WASHINGTON (PNN) - August 3, 2012 - Rumors regarding the development of a “digital pill” with a microchip inside have been circulating for some time, but today, the Amerikan Getspao Food and Drug Administration division gave the go ahead to the product.
The company, Proteus Digital Health, gained FDA approval for its 1 square-millimeter device (the size of a grain of sand), which it believes will “shift the care paradigm” into an era of digital medicine.
Digital Medicines are the same pharmaceuticals you take today, with one small change: each pill also contains a tiny sensor that can communicate, via our digital health feedback system, vital information about your medication-taking behaviors and how your body is responding.
The aim of the “ingestible sensor” is to electronically verify patient compliance in taking the medication. Proteus Digital Health estimates that over 50% of patients do not get the full benefit from the pharmaceuticals they take because of taking the incorrect dose or wrong medication.
The Proteus ingestible sensor can be integrated into an inert pill or other ingested products, such as pharmaceuticals. Once the ingestible sensor reaches the stomach, it is powered by contact with stomach fluid and communicates a unique signal that determines identity and timing of ingestion. This information is transferred through the user’s body tissue to a patch worn on the skin that detects the signal and marks the precise time an ingestible sensor has been taken.

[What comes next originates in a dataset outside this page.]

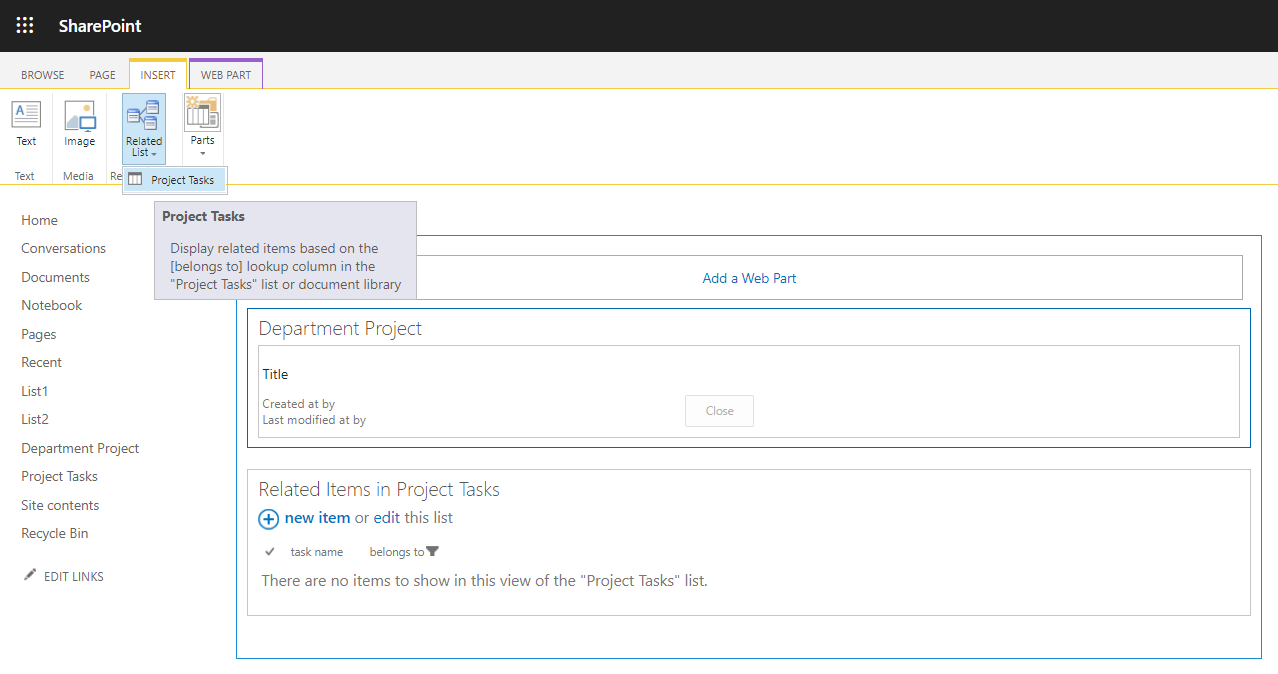
Task: Insert a Text web part icon
Action: (x=26, y=114)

Additional physiologic and behavioral metrics collected by the patch include heart rate, body position and activity. The patch relays information to a mobile phone application. With the patient’s consent, the information is accessible by caregivers and clinicians, helping individuals to develop and sustain healthy habits, families to make better health choices, and clinicians to provide more effective, data-driven care.
What are the unintended, adverse health effects of this technology? Has it been sufficiently safety-tested? These are questions that remain largely unanswered, but have already been raised in connection with other proposed Radio Frequency Identification technologies intended to be implanted within the human body.
The European Union was the first to approve Proteus’ system device in 2010, indicating the market for the technology is global.